Security Experts:

A Pragmatic Approach to Your Digital Transformation Journey

From the Amazon juggernaut to the now legendary story of Uber, examples of digital disruption reshaping markets and industries abound. In fact, in their 2017 State of Digital Disruption study, the Global Center for Digital Business Transformation (DBT Center) says that in just two years digital disruption has gone from a peripheral concern to top-of-mind. The DBT Center’s latest study finds that among the 636 business leaders polled across 44 countries and 14 industries, 75 percent believe that digital disruption will have a major or transformative impact on their industry.
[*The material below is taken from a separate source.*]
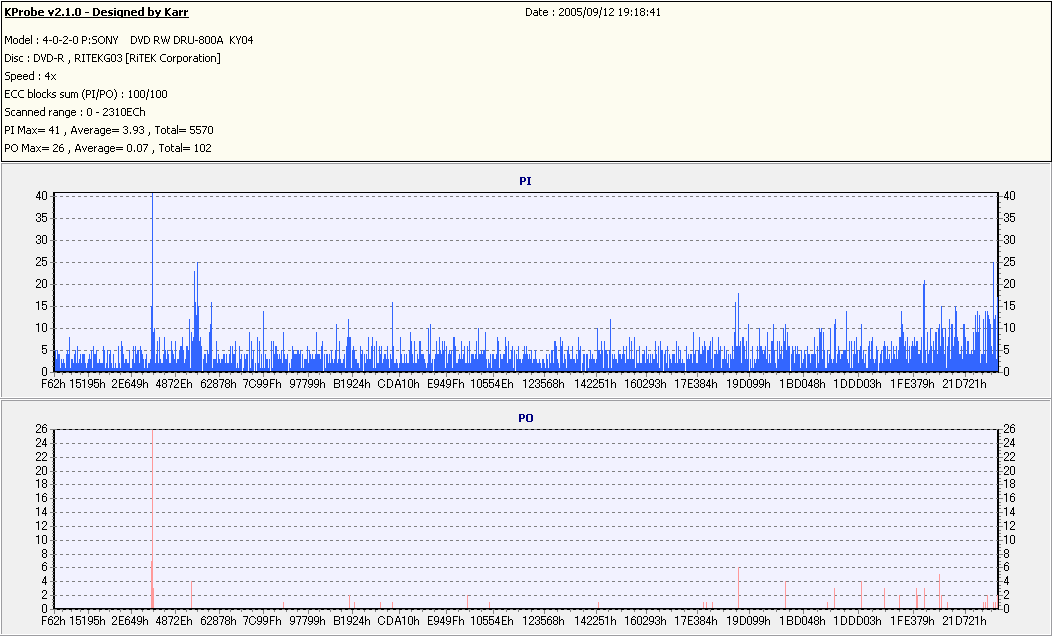Click the tallest red spike in PO chart
This screenshot has width=1052, height=636.
click(152, 520)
This is in sharp contrast to the 26 percent that felt that way when last surveyed in 2015.

While it’s clear that digital transformation is inevitable, it’s also clear that it isn’t going to happen overnight. Nearly half of the respondents say that digital disruption is already having an effect on their industry, yet only 31 percent are actively responding. So what’s standing in the way?

In my last article I provided guidance on how to build a strong cybersecurity foundation for a safer path to digital transformation. With a security strategy and architecture in place, you are now ready to take on the next key stages in your digital journey.
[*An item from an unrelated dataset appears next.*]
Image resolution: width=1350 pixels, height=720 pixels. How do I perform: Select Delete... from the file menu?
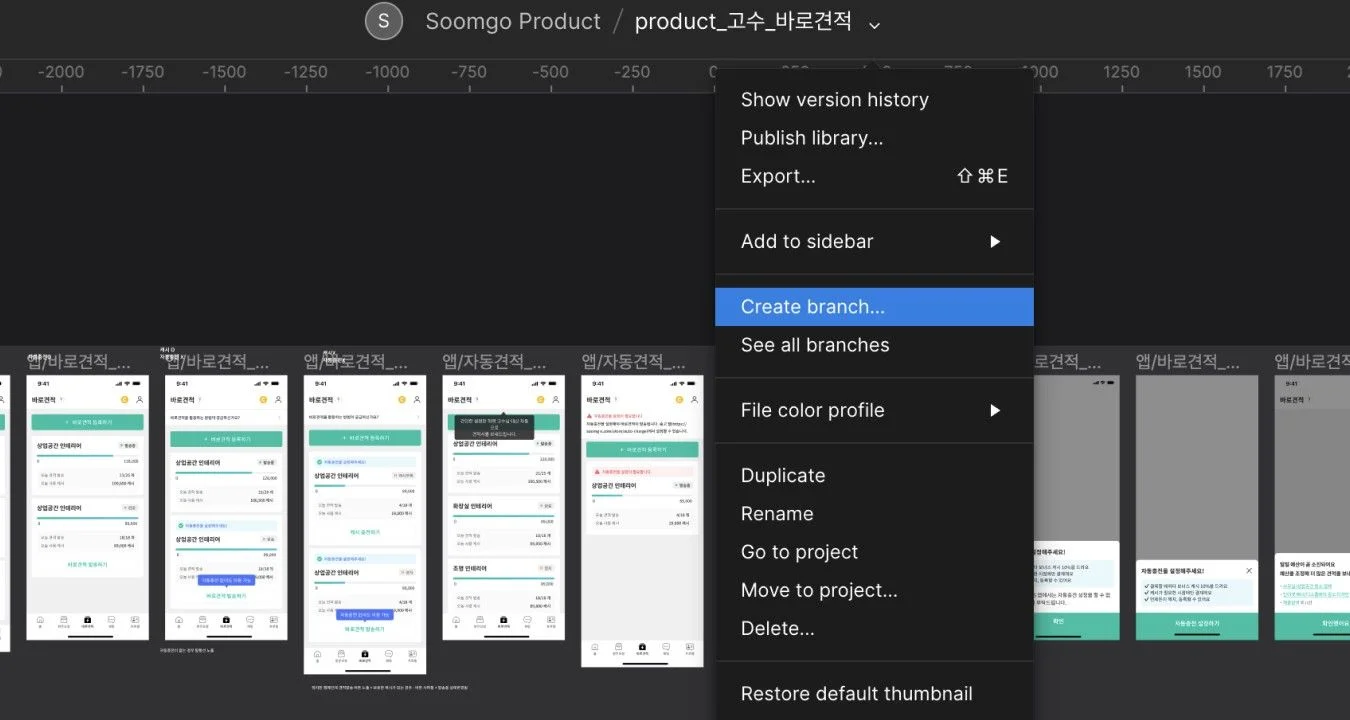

1. Hyper-connectivity: Driving new patterns of rich connections between people, process, data, and things.

2. Data integration: Embedding data-driven insights and decisions directly into the workflows and applications that drive business.
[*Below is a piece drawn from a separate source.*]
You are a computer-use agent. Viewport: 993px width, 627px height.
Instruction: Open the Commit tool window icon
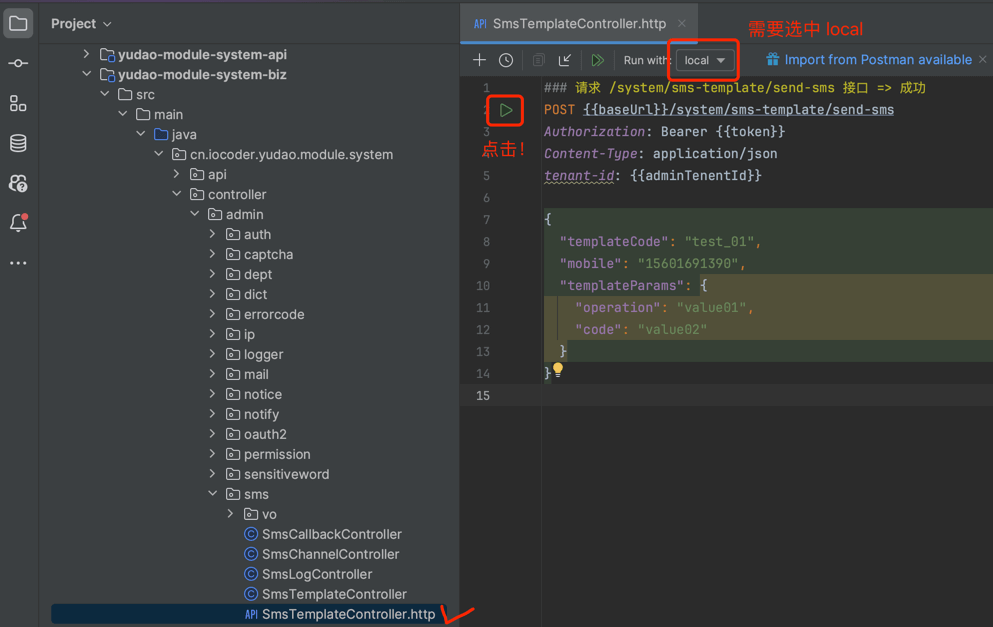[18, 63]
3. Machine learning: Automating insight from business and operational data to intelligently scale key initiatives.

As with most new and challenging endeavors, you need to define a pragmatic approach to mastering hyper-connectivity, data integration, and machine learning.

Just as novice runners don’t start with a marathon – they begin with a 5K and work up from there – the same is true as you embark on digital transformation. With a strong cybersecurity foundation in place, the most successful journeys begin with initiatives that involve strategic, but limited, connectivity and data integration. As digital value is realized, you build on success, incrementally expanding connectivity and integration and layering in machine learning.

Below, are two use cases showcasing a pragmatic crawl-walk-run approach to deliver the most significant business outcomes in terms of value. The first looks at the financial services industry which the DBT Center found to be in the center of digital disruption. The second considers the manufacturing industry, also experiencing considerable velocity and magnitude of change.

Financial Services. The financial services industry faces a host of challenges, including changing customer preferences driven by the shift to digital; increasing pressure from agile competitors leveraging new technology to serve customers, such mobile payment offerings from Google, Apple and Vodafone; stiffer regulatory requirements; rising branch costs; and growing customer attrition. New services enabled by digital technologies can help banks and other major segments of the industry, such as insurance and investment/brokerage firms, maximize the value they offer customers.

Crawl: Firms in this sector can realize initial value by focusing their first steps in the journey on omni-channel capabilities across the branch, online, mobile, call center or video-based advisor services.  This approach leads to increased cross-sell/upsell opportunities to grow revenue, and accelerated claims processing, which in turn attracts more customers and helps retain existing ones; firms that start with these types of initiatives can confidently transition to additional projects.

Walk: Now the focus is on innovation to realize cost savings and enhance the customer experience. Initiatives can include streamlined claims management and fraud reduction, as well as services tailored to high net worth customers, and connected ads and marketing to capture more retail customers. As firms move away from legacy, paper-based approaches, they are able to improve delivery of services while also reducing operating costs.

Run: Your only limitations here are your own agility and ingenuity. Think personalized interactions and advice available anywhere, anytime on mobile devices; branches that blend video, interactive touchscreens and data-empowered bank associates for a new dimension in convenience and service; and financial advice so timely and appropriate that customers can act on it immediately.

Manufacturing. New capabilities enabled by digital technology can help manufacturers address a wide range of challenges, including increased uptime, labor productivity, and asset utilization; and improving worker health and safety. Digitization is also critical to manufacturers seeking to make the all-important transition from product-centric to service-oriented revenue models.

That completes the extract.